3)扩增LipL41基因片段构建重组质粒载体用于该LAMP反应的灵敏度分析；

4)分别以含LipL41基因的重组质粒DNA或钩端螺旋体基因组DNA为模板进行LAMP反应；

5)对LAMP反应的结果进行判定；

6)对LAMP反应产物进行酶切，根据酶切片段的大小确定反应产物的特异性。

2.根据权利要求1所述的一种钩端螺旋体的核酸检测方法，其特征在于所述的提取钩端螺旋体基因组DNA的步骤为：

1)10 000rpm离心5min收集培养的钩端螺旋体后加入500μl digestionbuffer和3μl的蛋白酶溶液，37℃温育30min；

2)向上述溶液中加入300μl CTAB/NaCl混匀，65℃作用10min；

3)加入等体积的平衡酚混匀后室温放置5min；

4)4℃10 000rpm离心5min，取上清并加入等体积的氯仿混匀后室温放置5min；

5)离心后取上清并加入1/3体积的NaAc和2倍体积的无水乙醇，-20℃放置1小时以上；

6)离心去除上清，将沉淀重悬于100μl的TE缓冲液中。

3.根据权利要求1所述的一种钩端螺旋体的核酸检测方法，其特征在于所述的扩增LipL41基因片段构建重组质粒载体用于该LAMP反应的灵敏度分析方法包括如下步骤：

1)通过PCR方法获得编码钩体主要外膜蛋白的LipL41的核苷酸序列片段；

2)将该片段与pGEM-T-easy载体连接，以构建重组质粒；

3)将连接产物转化大肠杆菌DH10B中，筛选阳性克隆并提取质粒DNA；

4)测定抽提质粒DNA的浓度并进行梯度稀释；

5)用稀释的质粒DNA作为模板，进行LAMP反应；

6)取小量反应产物进行琼脂糖凝胶电泳，根据电泳出现梯形条带所需模板DNA的量而确定该LAMP反应的灵敏度。
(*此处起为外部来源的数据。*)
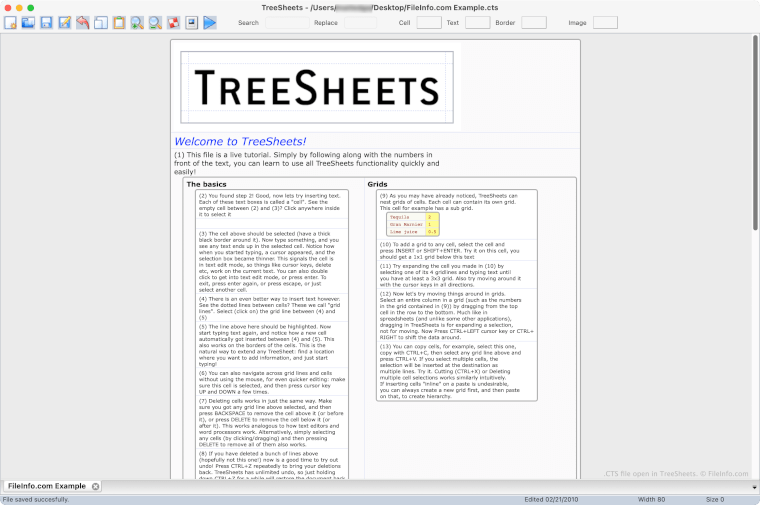Image resolution: width=760 pixels, height=505 pixels.
Task: Click the New file toolbar icon
Action: pos(10,22)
4.根据权利要求1所述的一种钩端螺旋体的核酸检测方法，其特征在于所述的分别以含LipL41基因的重组质粒DNA或钩端螺旋体基因组DNA为模板进行LAMP反应为：LipL41特异性引物混合液3μl、Bst polymerase 2μl和LipL41重组质粒或钩端螺旋体DNA1μl，加水至总体积为10μl，反应混合液在60-65℃反应30-60min，然后80℃放置2min以终止反应，各反应取2μl进行琼脂糖凝胶电泳。

5.根据权利要求1所述的一种钩端螺旋体的核酸检测方法，其特征在于所述的对LAMP反应结果进行判定的方法包括：1)：肉眼直接观察反应浊度，2)：DNA电泳，3)：实时浊度检测；在加入荧光染料后还可以通过4)：肉眼观察反应液颜色变化，5)：紫外照射下检测荧光，6)：实时检测荧光等上述6种方法中的一种或多种。

6.根据权利要求1所述的一种钩端螺旋体的核酸检测方法，其特征在于所述的对LAMP反应产物进行酶切，根据酶切片段的大小确定反应产物的特异性的方法为：在扩增目的片段的内部均有AluI酶切位点，将梯带状的LAMP扩增产物酶切为84bp和110bp的两个片段，通过AluI酶切鉴定该LAMP反应产物是否为特异性扩增。